You’re not searching for the answers. You’re experiencing the feeling, which is something that few television series respect its audience enough to allow them to do.
There’s a sophistication with the way it deals with grief and spirituality, too, that counteracts all the ways we’ve ever seen it dealt with in pop culture. It explores how grief can also breed a lack of compassion—a biting, all-consuming coldness. The haunting Guilty Remnant and their like prove how pack mentality doesn’t only thrive off chaos and uncertainty, but also grief—and the pack isn’t always forgiving.
Especially in this season, in which several characters truly believe that Theroux’s Kevin is some sort of Messiah—given how many times he’s thwarted death—religion factors heavily. There is a latent judgment of people of faith, but then also of those characters who judge people of faith.

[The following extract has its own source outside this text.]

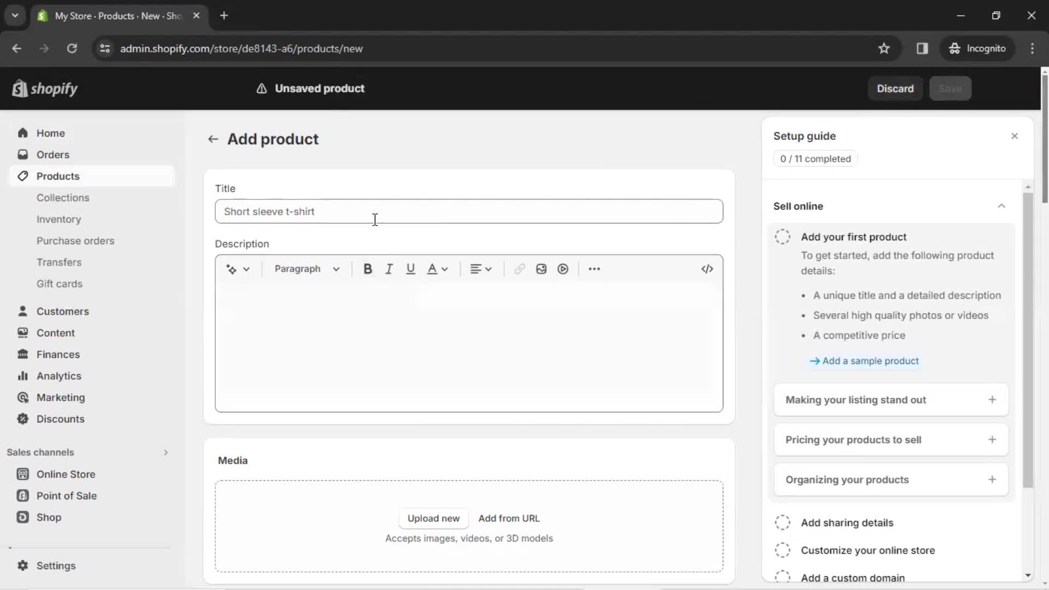Image resolution: width=1049 pixels, height=590 pixels.
Task: Open the Paragraph style dropdown
Action: click(x=307, y=269)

The show uses church and religion, specifically Christianity, as a universal, grounding tent pole, and challenges your understanding of it completely.
But for all this talk of heady topics, the show is accessibly and exceptionally funny. Sure, the humor is dark—this is a series about death, after all—but it’s gut-busting, especially when delivered from Coon.
The music cues are a wonder to behold. In the first string of episodes there are uses of folk hymns, “Protect Ya Neck” by Wu-Tang Clan, the Perfect Strangers theme song, a jazz remix of “Reach Out and Touch Me,” and A-ha’s “Take on Me” that are positively genius.
I don’t know what else to say. Great music. Creative intelligence. Hella emotions. Justin Theroux’s ass. You have to watch this show. You’ll like it, I swear. This is my public service.